I think my post run misery happened in the last hour and the hours after the event. I said to myself this was a pointless/stupid event, I'd much rather do a long fell race and I would never return to Rotherham in my life.
Yesterday and today, I have been thinking about the whole thing and will be back next year, and it was a very positive outing testing my body at 13hours +.
I stupidly stayed up all night to watch the Ricky Hatton fight after the run. So from 7am friday morning to 5am sunday morning I got 1hours sleep in that chagning room at the event centre. So I think I was riding on adrenline after the event. Also had a few cans and chinese while waiting for the fight to come on. Not the best recovery Im guessing.
It has really hit home today. i have been totally monged in work all day. I have to go out tonight with friends who have come up from London. Life does not stop because you have been stupid enough to sleep for 1 hour in 48.
Early nights for the rest of the week and my next long run is xmas on the fells, my knee is sore.
Jamie
http://www.youtube.com/watch?v=GkkJC...eature=related - Wild Beasts
I get it quite badly. I am on a high for 48-72 hrs then get a real intense low. I find the best way to get over it is to get some goals again, don't rush, but start to build the calender for next year, I feel sort of goalless because you build up to an event, then suddenly its gone.
Heard a few people say the same.
I'd have to agree, having another target seems to work for me. I've suffered from post run lows after my best two road marathons. I've had good runs, got the PBs but next day feel real low. I think it's partly due to the months spent training and planning for a target, and even if I've reached it that's it, it's over. It's as if the working to a goal bit keeps me going in the meantime. I've experienced similar even after setting a half-marathon PB I'd targetted, so for me it's not about pushing myself in a race for hours on end.
I like to make sure I have something lined up for the future before I've done a big event, and that seems to work for me. It doesn't have to always be longer and tougher and the last, it's worked just as well having the aim of a short summer fell race to follow the London Marathon.
I certainly felt low after my other 50, which was an end goal, but I feel good now following Rotherham. Hopefully it's because I was treating it as a stepping stone in training for the BG and I've still got a target, rather than the delayed onset of a low period.

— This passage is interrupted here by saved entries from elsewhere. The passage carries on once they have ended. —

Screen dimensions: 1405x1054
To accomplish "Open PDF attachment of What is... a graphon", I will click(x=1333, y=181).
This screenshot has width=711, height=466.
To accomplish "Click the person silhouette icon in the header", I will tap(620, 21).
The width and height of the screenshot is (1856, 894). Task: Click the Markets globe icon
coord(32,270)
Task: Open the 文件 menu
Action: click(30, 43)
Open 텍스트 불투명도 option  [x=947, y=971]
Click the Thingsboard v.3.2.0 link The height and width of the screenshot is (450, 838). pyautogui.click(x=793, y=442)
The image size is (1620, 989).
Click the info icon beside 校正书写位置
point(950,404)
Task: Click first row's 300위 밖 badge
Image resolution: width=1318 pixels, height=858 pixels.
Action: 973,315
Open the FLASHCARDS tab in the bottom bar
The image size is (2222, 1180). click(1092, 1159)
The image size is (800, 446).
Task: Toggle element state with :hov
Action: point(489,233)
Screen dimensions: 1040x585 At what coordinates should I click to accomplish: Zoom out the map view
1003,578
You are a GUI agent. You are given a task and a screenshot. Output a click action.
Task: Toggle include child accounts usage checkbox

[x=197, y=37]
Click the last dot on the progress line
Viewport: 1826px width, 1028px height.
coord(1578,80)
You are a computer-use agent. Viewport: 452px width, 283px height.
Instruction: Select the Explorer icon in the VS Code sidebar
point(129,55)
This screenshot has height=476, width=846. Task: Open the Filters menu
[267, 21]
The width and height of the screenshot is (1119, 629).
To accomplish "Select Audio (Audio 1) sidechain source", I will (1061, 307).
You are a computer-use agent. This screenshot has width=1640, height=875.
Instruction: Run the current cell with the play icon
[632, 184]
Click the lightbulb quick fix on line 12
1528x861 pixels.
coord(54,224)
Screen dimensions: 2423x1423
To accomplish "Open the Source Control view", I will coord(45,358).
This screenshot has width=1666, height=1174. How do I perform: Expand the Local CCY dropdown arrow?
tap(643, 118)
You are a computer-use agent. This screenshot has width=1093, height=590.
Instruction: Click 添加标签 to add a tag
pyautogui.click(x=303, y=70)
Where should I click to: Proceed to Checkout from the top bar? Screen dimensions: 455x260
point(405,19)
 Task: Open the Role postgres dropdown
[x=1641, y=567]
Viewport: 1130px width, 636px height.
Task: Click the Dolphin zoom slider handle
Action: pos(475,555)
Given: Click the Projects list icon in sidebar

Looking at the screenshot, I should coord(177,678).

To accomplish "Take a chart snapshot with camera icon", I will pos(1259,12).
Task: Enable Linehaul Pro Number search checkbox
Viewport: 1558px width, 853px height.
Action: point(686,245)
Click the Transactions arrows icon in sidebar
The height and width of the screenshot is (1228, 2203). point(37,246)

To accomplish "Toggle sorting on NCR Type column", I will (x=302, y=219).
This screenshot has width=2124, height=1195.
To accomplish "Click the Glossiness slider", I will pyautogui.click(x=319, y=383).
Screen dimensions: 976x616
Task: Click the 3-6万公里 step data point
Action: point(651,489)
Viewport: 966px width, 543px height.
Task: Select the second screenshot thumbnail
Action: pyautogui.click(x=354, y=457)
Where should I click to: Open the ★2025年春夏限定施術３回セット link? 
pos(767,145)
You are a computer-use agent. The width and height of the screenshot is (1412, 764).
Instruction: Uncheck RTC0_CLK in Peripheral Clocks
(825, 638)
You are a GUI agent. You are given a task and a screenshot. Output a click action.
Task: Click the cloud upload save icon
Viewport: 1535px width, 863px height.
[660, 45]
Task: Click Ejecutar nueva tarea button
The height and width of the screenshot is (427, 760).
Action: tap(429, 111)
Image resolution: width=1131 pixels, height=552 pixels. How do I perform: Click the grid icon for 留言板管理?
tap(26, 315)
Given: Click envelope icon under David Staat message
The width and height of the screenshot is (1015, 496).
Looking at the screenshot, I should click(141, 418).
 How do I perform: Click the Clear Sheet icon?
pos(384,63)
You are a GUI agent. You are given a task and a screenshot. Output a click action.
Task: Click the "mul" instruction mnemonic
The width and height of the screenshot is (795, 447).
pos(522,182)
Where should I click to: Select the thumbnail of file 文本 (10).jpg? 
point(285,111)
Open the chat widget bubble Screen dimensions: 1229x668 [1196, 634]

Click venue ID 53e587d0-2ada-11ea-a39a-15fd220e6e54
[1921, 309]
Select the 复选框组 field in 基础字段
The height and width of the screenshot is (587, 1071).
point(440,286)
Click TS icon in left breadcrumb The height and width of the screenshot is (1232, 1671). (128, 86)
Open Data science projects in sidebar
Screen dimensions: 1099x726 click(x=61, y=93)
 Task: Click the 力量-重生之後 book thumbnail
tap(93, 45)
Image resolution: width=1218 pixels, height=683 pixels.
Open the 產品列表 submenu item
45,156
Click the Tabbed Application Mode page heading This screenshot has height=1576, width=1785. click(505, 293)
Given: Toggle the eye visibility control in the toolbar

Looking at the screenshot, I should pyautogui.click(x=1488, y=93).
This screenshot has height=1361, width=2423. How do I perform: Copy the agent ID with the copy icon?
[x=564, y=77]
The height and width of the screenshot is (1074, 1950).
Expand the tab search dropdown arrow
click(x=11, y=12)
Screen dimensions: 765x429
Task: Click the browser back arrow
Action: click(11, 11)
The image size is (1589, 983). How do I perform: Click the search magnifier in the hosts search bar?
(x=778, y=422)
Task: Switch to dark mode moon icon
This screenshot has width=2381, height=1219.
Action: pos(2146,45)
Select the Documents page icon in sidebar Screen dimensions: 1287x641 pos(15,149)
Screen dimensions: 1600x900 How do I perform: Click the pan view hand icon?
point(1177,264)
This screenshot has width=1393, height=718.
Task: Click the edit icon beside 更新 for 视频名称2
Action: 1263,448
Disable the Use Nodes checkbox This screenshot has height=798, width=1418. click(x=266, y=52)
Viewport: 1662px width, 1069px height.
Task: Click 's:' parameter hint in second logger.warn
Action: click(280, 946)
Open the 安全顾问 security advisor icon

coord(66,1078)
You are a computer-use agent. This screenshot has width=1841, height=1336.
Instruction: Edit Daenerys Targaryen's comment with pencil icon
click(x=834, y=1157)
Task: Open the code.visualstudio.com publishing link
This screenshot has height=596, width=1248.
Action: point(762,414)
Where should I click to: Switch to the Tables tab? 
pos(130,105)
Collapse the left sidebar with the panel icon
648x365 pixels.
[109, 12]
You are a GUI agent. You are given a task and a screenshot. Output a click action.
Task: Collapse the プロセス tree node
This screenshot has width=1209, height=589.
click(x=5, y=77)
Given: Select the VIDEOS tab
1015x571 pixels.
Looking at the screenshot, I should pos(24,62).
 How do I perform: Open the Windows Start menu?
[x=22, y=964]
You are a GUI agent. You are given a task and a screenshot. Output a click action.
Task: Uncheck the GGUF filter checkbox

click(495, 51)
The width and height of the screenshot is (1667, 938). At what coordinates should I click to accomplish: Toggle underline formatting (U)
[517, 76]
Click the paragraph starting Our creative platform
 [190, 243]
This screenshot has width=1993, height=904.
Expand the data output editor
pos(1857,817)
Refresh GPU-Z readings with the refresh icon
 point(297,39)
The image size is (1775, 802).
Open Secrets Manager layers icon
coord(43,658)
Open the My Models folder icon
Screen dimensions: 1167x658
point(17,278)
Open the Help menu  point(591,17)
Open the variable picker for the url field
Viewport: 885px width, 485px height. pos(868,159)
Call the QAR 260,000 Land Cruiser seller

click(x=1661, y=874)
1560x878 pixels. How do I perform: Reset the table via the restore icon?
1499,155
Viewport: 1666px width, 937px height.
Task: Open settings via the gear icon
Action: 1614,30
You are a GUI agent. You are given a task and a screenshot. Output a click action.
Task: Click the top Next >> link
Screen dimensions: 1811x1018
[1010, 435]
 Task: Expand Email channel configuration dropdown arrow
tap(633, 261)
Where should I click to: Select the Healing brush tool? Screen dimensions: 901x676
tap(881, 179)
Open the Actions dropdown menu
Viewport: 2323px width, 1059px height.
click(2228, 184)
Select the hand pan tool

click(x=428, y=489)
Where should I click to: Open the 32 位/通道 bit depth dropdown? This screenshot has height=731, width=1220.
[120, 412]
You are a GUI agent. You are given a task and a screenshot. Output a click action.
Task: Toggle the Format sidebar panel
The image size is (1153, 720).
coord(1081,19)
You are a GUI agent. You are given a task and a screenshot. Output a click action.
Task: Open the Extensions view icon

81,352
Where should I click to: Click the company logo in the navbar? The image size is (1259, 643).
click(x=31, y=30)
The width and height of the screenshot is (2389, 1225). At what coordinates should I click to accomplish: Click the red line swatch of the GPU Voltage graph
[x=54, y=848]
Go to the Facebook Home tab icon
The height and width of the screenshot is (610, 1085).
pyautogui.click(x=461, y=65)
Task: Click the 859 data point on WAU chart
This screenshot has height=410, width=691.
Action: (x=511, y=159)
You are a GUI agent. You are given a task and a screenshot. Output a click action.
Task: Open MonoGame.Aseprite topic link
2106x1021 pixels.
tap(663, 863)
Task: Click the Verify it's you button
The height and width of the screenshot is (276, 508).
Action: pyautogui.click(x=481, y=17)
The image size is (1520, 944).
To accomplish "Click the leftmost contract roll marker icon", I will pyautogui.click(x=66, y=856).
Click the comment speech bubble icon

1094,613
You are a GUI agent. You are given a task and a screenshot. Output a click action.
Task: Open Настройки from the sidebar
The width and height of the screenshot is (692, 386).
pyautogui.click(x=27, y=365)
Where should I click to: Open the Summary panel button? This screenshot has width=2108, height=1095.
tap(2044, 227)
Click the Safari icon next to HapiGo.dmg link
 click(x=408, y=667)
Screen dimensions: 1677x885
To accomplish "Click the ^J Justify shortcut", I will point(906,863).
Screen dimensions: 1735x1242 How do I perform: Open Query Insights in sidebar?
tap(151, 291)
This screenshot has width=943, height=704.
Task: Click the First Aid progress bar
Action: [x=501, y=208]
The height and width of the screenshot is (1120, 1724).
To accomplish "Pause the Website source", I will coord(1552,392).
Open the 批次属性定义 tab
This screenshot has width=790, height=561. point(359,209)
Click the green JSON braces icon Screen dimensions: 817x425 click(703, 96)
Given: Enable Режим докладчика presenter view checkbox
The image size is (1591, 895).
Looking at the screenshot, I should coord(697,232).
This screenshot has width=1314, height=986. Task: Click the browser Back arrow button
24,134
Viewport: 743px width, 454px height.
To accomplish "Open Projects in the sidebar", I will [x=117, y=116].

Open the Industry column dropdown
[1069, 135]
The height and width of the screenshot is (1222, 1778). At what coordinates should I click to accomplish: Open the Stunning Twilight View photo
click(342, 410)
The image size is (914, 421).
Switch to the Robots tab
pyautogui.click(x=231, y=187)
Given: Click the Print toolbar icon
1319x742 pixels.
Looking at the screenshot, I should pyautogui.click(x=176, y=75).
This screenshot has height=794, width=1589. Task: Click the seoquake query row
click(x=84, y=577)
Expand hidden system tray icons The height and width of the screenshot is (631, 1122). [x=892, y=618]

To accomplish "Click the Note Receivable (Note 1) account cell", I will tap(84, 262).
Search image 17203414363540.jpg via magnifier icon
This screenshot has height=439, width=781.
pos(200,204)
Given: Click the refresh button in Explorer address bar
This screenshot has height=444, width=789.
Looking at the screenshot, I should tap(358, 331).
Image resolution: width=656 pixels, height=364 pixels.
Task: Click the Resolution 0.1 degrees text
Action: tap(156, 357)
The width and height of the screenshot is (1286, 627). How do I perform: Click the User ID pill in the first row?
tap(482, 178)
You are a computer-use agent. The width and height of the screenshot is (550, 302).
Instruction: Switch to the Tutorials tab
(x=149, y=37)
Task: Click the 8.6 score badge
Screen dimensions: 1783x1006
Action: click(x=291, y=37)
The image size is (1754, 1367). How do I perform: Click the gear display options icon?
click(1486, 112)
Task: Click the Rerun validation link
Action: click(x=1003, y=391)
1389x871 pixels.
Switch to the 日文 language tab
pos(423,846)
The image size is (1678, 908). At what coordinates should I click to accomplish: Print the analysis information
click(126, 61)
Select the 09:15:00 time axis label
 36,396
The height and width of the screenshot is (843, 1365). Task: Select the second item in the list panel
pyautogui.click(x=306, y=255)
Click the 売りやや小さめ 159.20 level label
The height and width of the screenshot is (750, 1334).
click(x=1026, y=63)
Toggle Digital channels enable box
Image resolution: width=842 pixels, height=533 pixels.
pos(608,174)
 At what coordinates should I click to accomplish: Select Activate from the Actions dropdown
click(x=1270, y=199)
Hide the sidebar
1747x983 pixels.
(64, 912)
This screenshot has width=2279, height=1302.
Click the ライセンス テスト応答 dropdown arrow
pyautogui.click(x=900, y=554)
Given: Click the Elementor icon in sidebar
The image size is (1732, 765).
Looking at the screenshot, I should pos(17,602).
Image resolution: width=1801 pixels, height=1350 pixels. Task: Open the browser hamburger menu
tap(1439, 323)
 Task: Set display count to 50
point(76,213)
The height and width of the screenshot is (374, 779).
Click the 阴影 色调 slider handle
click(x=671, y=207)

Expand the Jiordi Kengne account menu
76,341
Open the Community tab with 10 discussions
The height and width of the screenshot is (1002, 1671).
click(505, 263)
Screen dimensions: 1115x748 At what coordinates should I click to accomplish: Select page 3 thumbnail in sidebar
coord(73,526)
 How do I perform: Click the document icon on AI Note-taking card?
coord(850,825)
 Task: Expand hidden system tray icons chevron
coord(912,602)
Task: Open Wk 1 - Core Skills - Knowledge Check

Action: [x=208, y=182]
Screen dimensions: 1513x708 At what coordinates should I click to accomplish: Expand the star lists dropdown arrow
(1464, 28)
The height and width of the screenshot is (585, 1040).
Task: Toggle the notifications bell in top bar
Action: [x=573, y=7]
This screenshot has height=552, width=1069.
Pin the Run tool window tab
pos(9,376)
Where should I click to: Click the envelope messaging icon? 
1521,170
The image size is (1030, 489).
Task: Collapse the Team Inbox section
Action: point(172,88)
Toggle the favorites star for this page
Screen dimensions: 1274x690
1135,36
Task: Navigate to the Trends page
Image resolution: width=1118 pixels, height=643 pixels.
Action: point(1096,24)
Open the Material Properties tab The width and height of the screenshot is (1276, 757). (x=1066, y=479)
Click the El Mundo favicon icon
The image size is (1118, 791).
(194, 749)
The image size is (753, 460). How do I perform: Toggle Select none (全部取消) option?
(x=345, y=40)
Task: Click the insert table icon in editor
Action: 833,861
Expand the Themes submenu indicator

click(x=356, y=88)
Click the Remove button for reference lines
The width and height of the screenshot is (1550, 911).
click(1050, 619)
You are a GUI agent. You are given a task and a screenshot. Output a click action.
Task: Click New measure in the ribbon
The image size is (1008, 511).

Don't think I do have lows. Certainly on a high after Rotherham - but it was a big thing I was aiming at, was slightly apprehensive about whether I'd be able to do it, and so well chuffed to finish. When I decided to do it several months ago, I remember feeling a sense of purpose again. I'd not been low, but obviously just bumbling along until then.
I get it too- as much about having achieved a significant milestone, then having to pause before setting your sights on the next challenge.
RW call it the "post marathon blues".
For me the blues came about half way round the RR event.
At heart I'm an (annoyingly) chirpy optimist so I don't really get down. I've never ran an ultra either but in April I did run the 3 peaks twice in the space of two weeks with the added handicap of not being at all fit and felt completely and utterly broken at the end of the second run (the actual fell race). The first run, which I had taken steady, had gone okayish but in the race I suffered miserably from cramp in my calves and thighs after Whernside and at the finish had one of those complete body cramp attacks (feels a bit like an all over heart attack and probably brought on by dehydration) which meant that it took me over 15 minutes to bend myself sufficiently to just get into my car. The drive home was a nightmare - I felt ever so sleepy and had to keep stopping for cat naps or to relieve pain from cramps.
Once home, apart from all that, I felt massively disappointed - I wasn't as fit as I had been pretending I was, I was crippled and my time for the race was crap. So I had a bit of a downer for a day or so.
Mind you, Emmilou your time for the RR looked really good to me so I can't imagine that you're down because of that. Is it pain miserable or just miserable miserable?
Last edited by Stolly; 11-12-2007 at 10:34 AM.
I don't get it through dissapointment, if anything I'm Ok after a dissapointing race because I instantly have focus.
I've had quite similar feelings myself... generally a bit of euphoria, but mainly relief, straight after and then a bout of generally feeling low. The bigger and more grueling the event the bigger the crash. The worse was after the Marathon des Sables when I was an absolute bloody nightmare for about two weeks after (really useful as I got married three weeks after.. cheered me up a bit, hated the sandy beach on honeymoon though). I got really fed up with people, who I thought had no comprehension of what I'd been through, asking me about it and the only folks I wanted to be with were the guys who'd been out there with me. What was interesting is that they'd warned us beforehand about this occurring so it must be a fairly common thing. Now, for my job, I write about a lot of the events I do and find this very cathartic. It seems to remind me about what I've achieved and kicks me up the backside a bit... maybe give it a try?